- Associated Press - Saturday, January 21, 2017

ROANOKE, Va. (AP) - Irma Jean Young-Smith collected crowns.

She began purchasing church hats in the 1960s, eventually becoming known around Pulaski as “The Hat Lady” as her assortment grew. She was participating in a time-honored tradition among black American women, wearing decorative hats as an expression of her religious faith and personal fashion sense.

The hats were such an integral part of her public presentation that her friends and family gave them nicknames. A small brown hat with a bow earned the name “Business.” A wavy red hat was dubbed “Sombrero Rojo.” Others were called “Pink Lady,” ”Diva” and “Robin Hood.” A tall brown hat with a spectacular floral design mounted on one side was christened “Show Stopper.”
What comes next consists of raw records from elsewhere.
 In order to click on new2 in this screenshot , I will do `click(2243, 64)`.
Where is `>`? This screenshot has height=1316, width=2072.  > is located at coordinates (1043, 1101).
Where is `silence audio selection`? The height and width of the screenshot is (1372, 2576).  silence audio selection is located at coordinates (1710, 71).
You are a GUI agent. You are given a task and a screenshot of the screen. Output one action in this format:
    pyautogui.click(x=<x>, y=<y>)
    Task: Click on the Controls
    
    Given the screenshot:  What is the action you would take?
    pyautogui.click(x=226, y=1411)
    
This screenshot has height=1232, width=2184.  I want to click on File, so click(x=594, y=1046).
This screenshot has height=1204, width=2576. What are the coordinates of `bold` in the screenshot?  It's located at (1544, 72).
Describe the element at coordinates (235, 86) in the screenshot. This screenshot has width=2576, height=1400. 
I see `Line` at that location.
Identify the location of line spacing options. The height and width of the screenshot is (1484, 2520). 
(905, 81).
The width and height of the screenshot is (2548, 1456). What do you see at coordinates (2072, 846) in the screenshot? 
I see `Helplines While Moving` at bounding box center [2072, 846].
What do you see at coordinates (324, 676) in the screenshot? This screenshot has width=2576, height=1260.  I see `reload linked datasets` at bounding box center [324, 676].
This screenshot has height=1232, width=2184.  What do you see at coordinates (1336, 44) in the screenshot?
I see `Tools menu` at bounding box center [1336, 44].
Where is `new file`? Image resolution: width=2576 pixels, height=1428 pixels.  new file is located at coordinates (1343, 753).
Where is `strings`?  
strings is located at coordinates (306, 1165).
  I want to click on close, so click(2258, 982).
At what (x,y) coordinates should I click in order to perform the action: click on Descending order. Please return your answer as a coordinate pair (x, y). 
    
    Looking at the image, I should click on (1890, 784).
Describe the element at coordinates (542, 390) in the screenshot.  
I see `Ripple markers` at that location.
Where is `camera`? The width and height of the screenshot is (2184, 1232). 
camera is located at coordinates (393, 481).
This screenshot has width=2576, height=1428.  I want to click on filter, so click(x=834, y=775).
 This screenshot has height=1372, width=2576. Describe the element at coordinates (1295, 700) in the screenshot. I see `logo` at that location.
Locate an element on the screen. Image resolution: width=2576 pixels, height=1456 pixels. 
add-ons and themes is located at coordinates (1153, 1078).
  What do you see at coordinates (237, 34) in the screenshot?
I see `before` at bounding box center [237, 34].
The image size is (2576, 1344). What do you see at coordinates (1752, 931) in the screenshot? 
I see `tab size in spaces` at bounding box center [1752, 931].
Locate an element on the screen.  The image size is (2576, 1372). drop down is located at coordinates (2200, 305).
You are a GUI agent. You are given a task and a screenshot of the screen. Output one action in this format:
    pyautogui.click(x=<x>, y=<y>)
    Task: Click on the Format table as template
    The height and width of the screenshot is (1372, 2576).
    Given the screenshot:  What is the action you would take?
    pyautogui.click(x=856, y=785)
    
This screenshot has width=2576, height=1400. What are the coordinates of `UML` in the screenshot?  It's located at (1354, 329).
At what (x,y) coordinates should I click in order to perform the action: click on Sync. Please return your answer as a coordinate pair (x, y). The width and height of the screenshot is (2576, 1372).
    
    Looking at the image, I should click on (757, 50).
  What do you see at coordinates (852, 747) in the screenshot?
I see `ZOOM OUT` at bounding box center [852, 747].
She died in March 2016 at age 74. By that time, she’d accumulated 150 hats, a number of them now hard-to-find vintage artifacts. Sunday, the Harrison Museum of African American Culture is opening “Extraordinary Crowns: The Collection of Irma Jean Young-Smith,” a selection of 30 of those hats.

The show provides context for the hats drawn from Young-Smith’s personal life, and from African and black American history. The hat designs are influenced by traditional African hair arrangements and methods slaves used to preserve their heritage. They also reflect 20th-century fashion trends.

“We’re trying to present the hats for their artistic beauty, as well as the relationships to the historical elements,” said Harrison Museum board president Charles Price.

At the opening reception Sunday from 2 to 4 p.m., Young-Smith’s family members will speak about her life and her collection.

Young-Smith focused on fashion as a way of coping with the chronic pain of rheumatoid arthritis, said Guy Smith, one of her sons. “She didn’t let it define her.” Her hats were “kind of a source of escape for her,” he added. His father, Robert Smith, indulged her penchant for hat shopping. “He enjoyed seeing her happy.”

More than just fashion statements, hats like those his mother wore served as coming-of-age symbols. Guy Smith described a tradition where young girls would wear simple bonnets in church, then graduate to more grown-up headwear about age 10 to 12, culminating in a fancier, custom-made hat around age 16.

“It’s one of those spoken but unspoken things,” he said. “It is such an integral part of womanhood, the significance of that hat.”

In decades past, the hats could also double as proclamations and celebrations of freedom for women who made their livings during the week as housemaids and nannies, Smith said.

Roanoke museum collections consultant Ashley Webb curated the show for the Harrison Museum. Hollins University student Tamika Torain, who interned with the Harrison, compiled research on the history of headwear and hair styles with an eye toward how those developments are reflected in the designs of the church hats Young-Smith owned.

In some instances, illustrated in the show, the hats echo the tall swooping curves of crown-like hairstyles found in African countries.

Other hat designs evoke how slave women coped with grim realities. Various laws back to the late 1700s required them to keep their hair hidden with knotted headscarves, and records exist of slave owners forcing black women to shave off their hair. Yet the women found ways to subvert these intended humiliations by making the headscarves decorative. The museum show displays beautiful hats Young-Smith owned, including “Business,” that resemble these headscarf designs.

Other hats follow and incorporate fashions from the late 19th and early-to-mid 20th centuries, when American blacks had more freedom to express themselves but also endured Jim Crow discrimination. Photos dating to the late 1890s show black American women sporting hats not unlike Young-Smith‘s.

Her collection included hats from an Essence Magazine fashion line that are difficult to find today, Guy Smith said.

The museum’s literature accompanying the show also includes an etiquette guide to wearing crowns. The list of tips includes “don’t wear a hat that’s wider than your shoulders,” ”don’t wear a crown that’s darker than your shoes” and “wear your crown with pride, and walk with your head held high.”

A different version of this show appeared in the summer of 2016 at the Fine Arts Center for the New River Valley in Pulaski. Titled “Beauty and Grace in the Midst of Adversity,” the show served as both an art exhibition and a tribute to Young-Smith’s life.

“The hats really resonated with people in a lot of different ways,” Guy Smith said. “Everybody seemed to enjoy the hats for different reasons.”

Though Young-Smith had battled rheumatoid arthritis starting in her 20s, the grace of her carriage never betrayed the pain she coped with. This quality stayed true later in life as she dealt with kidney complications. The Pulaski show was intended as “an acknowledgement of people that are struggling with something silently,” her son said.

The Harrison Museum is selling $1 postcards bearing images of Young-Smith’s hats. Half the proceeds from those sales will benefit the Harrison Museum, while the other half will go to the National Kidney Foundation, Guy Smith said.